Rabu, 11 Oktober 2017

Antibiotic Prescribing Interventions Should Be Long-term

Antibiotic Prescribing Interventions Should Be Long-term


Behavioral interventions aimed at reducing inappropriate antibiotic prescribing were largely successful, but effects waned during the year after the interventions were stopped, according to a research letter published online October 10 in JAMA.

Although inappropriate prescribing rates mostly remained lower than in clinics that received no intervention 12 months after the interventions ended, the authors note the possibility that “[p]ersistence of effects might diminish further as more time passes.”

“These findings suggest that institutions exploring behavioral interventions to influence clinician decision making should consider applying them long-term,” Jeffrey A. Linder, MD, from Northwestern University Feinberg School of Medicine in Chicago, Illinois, and colleagues write.

Researchers randomly assigned 47 primary care practices to receive one, two, three or no behavioral interventions for 18 months, starting between November 2011 and October 2012. The practices, located in Boston, Massachusetts, and Los Angeles, California, included 248 clinicians who received education on antibiotic prescribing guidelines. Researchers collected data on the clinicians’ baseline antibiotic prescribing habits 18 months before any interventions began and continued until 18 months after they ended.

In one intervention, the clinicians received monthly emails that showed how their rates of inappropriate antibiotic prescribing compared with those of other clinicians with the lowest rates. The other interventions involved an “accountable justification” prompt in the electronic health record (EHR) system for providers to write why they were prescribing an antibiotic for an acute respiratory infection, and an EHR prompt that offered nonantibiotic alternatives when a provider tried to prescribe antibiotics for an acute respiratory infection.

The researchers compared inappropriate antibiotic prescribing rates among the clinicians for adult patients with nonspecific upper respiratory tract infections, acute bronchitis, and influenza. Accountable justification prompts and the peer comparison emails led to significantly lower rates of inappropriate antibiotic prescribing.

This follow-up study compared how well the effects of each of those interventions persisted over the course of 12 months after the interventions were stopped, adjusting for individual clinicians’ effects, compared with clinics that received no interventions. The researchers also excluded data from five providers who left the study.

The baseline period before interventions began included 14,753 visits for acute respiratory infections in which prescribing antibiotics would have been inappropriate. A total of 16,959 such visits occurred during the intervention and 7489 occurred during the 12 months after the intervention.

Postintervention, inappropriate antibiotic prescribing dropped from 14.2% to 11.8% in practices without interventions, but increased from 7.4% to 8.8% in those that received the EHR intervention recommending alternatives to antibiotics. The difference between these was not statistically significant (3.8%; 95% confidence interval [CI], −10.3% to 17.9%; P = .55).

Inappropriate prescribing increased from 6.1% to 10.2% in those who received EHR prompts for accountable justification, a significant 6.5 percentage point difference from control clinics (95% CI, 4.2% – 8.8%; P < .001). Similarly, inappropriate prescribing increased from 4.8% to 6.3% in those who received the peer comparison intervention, a significant 3.9 percentage point difference from the control practices (95% CI, 1.1% – 6.7%; P < .005).

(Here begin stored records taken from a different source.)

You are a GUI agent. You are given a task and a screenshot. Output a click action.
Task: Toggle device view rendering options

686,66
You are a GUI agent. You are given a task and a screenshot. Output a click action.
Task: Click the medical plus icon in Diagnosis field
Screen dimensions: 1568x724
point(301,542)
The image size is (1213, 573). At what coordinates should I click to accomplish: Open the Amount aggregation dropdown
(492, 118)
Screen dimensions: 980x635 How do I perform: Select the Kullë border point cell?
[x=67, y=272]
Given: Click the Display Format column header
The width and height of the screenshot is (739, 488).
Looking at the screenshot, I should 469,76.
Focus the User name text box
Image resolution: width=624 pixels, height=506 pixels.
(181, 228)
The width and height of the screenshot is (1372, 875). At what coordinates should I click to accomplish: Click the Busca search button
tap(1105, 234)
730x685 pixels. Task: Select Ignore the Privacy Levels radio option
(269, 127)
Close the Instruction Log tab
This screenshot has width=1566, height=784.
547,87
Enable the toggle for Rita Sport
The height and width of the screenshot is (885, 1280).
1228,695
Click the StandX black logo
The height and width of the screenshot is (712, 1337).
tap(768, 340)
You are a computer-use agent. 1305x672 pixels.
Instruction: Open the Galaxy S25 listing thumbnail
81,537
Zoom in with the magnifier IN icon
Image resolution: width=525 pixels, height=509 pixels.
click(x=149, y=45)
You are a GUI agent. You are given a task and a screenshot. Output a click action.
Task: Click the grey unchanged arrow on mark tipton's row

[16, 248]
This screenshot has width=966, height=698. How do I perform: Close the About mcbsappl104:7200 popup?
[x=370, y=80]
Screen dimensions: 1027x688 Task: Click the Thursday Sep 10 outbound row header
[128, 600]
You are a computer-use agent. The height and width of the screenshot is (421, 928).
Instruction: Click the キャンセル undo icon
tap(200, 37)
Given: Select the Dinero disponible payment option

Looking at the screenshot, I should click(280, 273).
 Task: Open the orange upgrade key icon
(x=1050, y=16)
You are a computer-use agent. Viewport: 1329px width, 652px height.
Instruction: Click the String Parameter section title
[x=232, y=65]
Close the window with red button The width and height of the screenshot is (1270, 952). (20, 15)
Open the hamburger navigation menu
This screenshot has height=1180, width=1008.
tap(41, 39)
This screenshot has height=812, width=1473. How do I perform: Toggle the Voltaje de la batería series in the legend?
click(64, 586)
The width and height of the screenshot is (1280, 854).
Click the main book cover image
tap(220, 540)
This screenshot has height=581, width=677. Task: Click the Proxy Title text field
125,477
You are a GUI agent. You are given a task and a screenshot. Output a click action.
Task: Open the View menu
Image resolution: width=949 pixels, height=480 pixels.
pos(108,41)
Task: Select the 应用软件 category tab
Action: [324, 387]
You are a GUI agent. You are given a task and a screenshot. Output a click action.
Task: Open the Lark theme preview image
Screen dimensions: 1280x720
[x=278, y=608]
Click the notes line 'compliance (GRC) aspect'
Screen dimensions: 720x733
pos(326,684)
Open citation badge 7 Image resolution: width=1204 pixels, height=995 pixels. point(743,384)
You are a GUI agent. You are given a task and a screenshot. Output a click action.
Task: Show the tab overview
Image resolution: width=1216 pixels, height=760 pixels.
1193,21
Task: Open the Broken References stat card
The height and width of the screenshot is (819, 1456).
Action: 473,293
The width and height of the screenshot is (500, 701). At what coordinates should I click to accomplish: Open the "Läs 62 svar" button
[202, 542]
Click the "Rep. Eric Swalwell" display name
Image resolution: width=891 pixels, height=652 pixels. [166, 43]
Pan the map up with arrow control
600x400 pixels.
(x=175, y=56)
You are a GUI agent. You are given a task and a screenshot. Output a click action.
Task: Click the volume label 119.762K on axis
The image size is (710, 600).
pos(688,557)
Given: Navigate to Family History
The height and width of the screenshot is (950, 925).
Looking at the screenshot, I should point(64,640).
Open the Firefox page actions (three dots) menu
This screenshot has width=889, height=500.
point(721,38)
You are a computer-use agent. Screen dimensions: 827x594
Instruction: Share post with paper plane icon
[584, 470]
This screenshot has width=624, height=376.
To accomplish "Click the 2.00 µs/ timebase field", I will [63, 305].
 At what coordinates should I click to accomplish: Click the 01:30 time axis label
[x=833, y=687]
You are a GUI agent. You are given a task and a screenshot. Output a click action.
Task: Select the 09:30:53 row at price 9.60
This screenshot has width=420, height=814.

Nevertheless, practices that had received the peer comparison intervention still had lower inappropriate prescribing rates 12 months after the intervention compared with those of control clinics (P < .001). No significant difference in overall inappropriate prescribing rates existed between control clinics and those with the accountable justification intervention.

The authors surmise that the effects after the peer comparison intervention may have continued longer because the intervention did not rely on EHR prompts, “whose absence might have been quickly noted by clinicians,” they write.

“Peer comparison might also have led clinicians to make judicious prescribing part of their professional self-image,” the authors explain. “Although these findings differ from a prior antibiotic-prescribing feedback intervention that did not have persistent effects, peer comparison–induced improvements have been durable in other nonmedical domains.”

The research was funded by the National Institutes of Health and National Institute on Aging and Agency for Healthcare Research and Quality, with additional support for data collection from the Patient-Centered Outcomes Research Institute. One coauthor reports receiving grant funds from Pfizer and personal fees from Omron Healthcare, and one coauthor reports receiving consulting fees from Precision Health Economics. The SHEA Antimicrobial Stewardship Research Workshop Planning Committee for which Dr Linder received an honorarium was funded by Merck.